> Recorded data:
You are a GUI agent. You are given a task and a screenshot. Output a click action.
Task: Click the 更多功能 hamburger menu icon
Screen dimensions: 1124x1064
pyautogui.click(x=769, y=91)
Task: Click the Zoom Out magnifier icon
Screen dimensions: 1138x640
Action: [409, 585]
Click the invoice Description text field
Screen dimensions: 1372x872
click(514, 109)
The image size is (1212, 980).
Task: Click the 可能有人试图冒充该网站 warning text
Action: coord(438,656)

==

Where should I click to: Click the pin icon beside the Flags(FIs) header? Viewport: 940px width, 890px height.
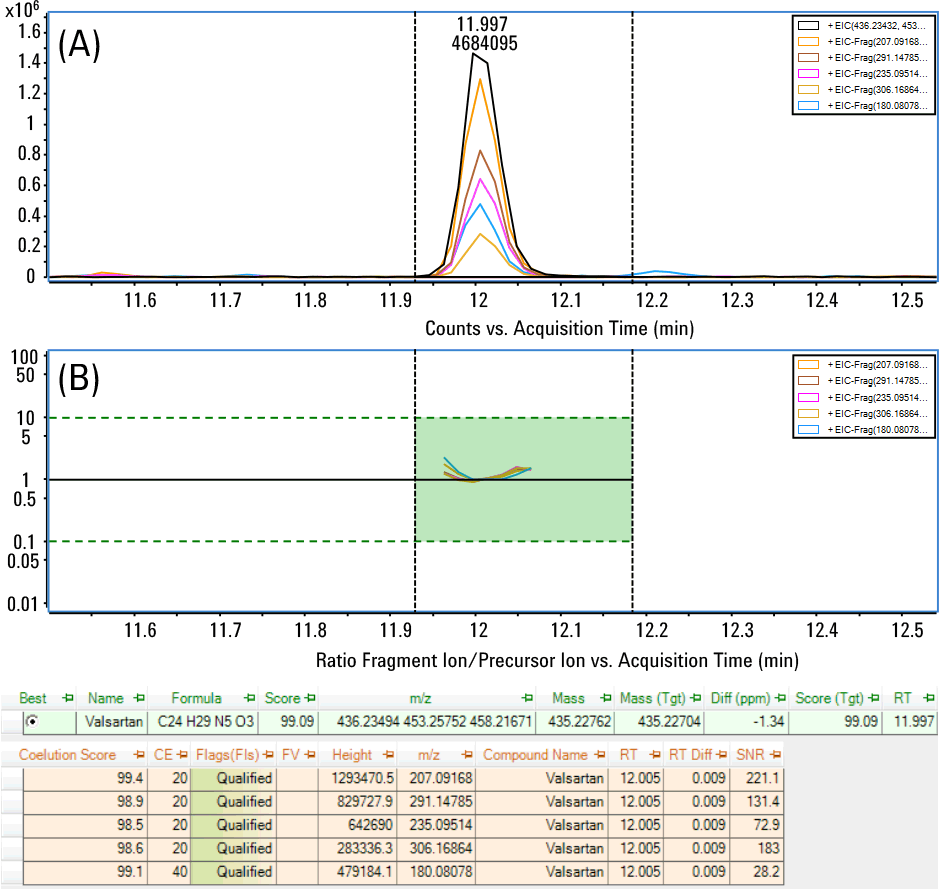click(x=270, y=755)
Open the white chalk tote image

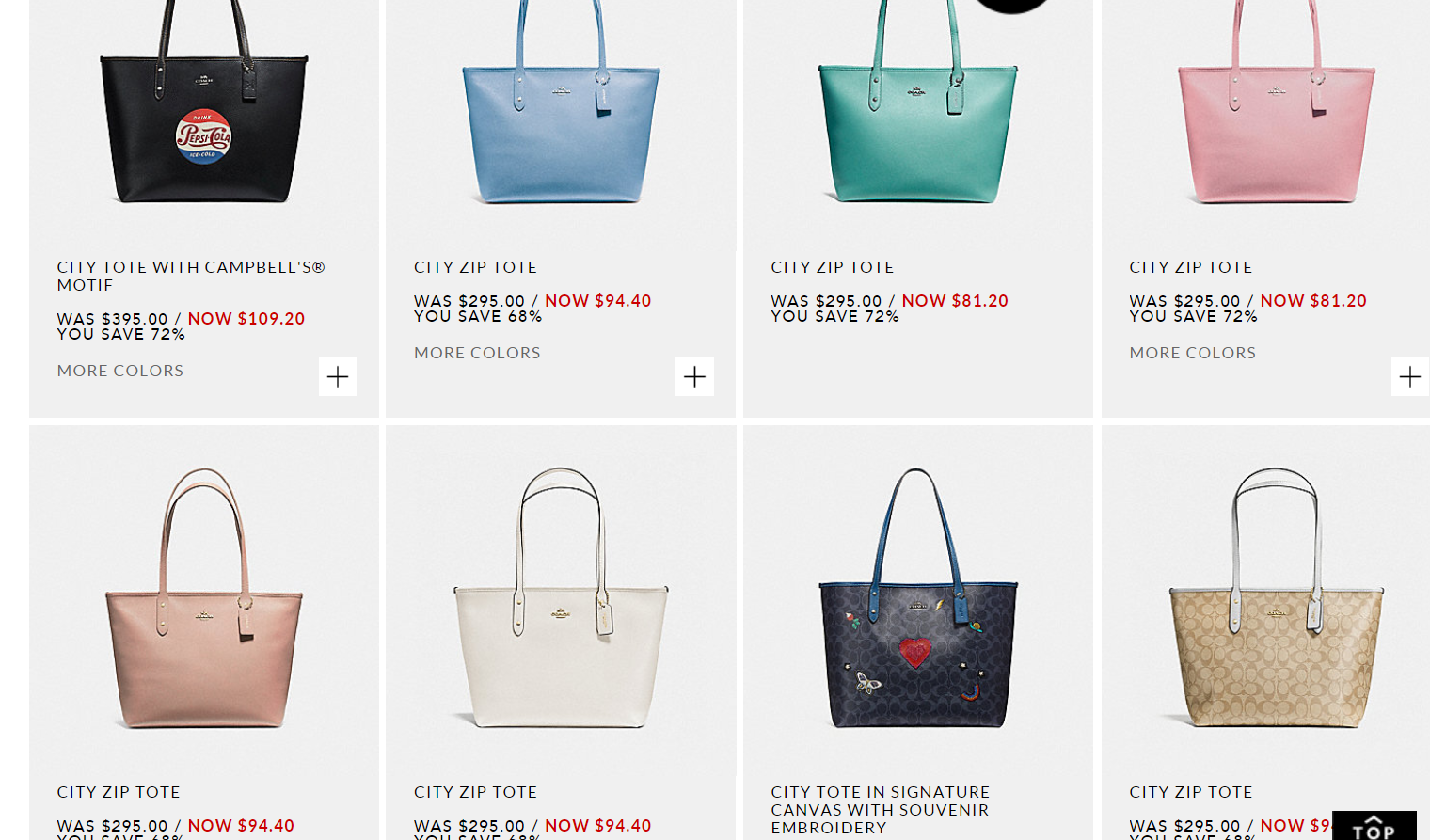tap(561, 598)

> Exercise: Reproduce verbatim everything in the material from the line containing "You are a GUI" down to the line containing "Action: coord(438,656)", including both of those lines.

> Solution to this problem:
You are a GUI agent. You are given a task and a screenshot. Output a click action.
Task: Click the 更多功能 hamburger menu icon
Screen dimensions: 1124x1064
pyautogui.click(x=769, y=91)
Task: Click the Zoom Out magnifier icon
Screen dimensions: 1138x640
Action: [409, 585]
Click the invoice Description text field
Screen dimensions: 1372x872
click(514, 109)
The image size is (1212, 980).
Task: Click the 可能有人试图冒充该网站 warning text
Action: coord(438,656)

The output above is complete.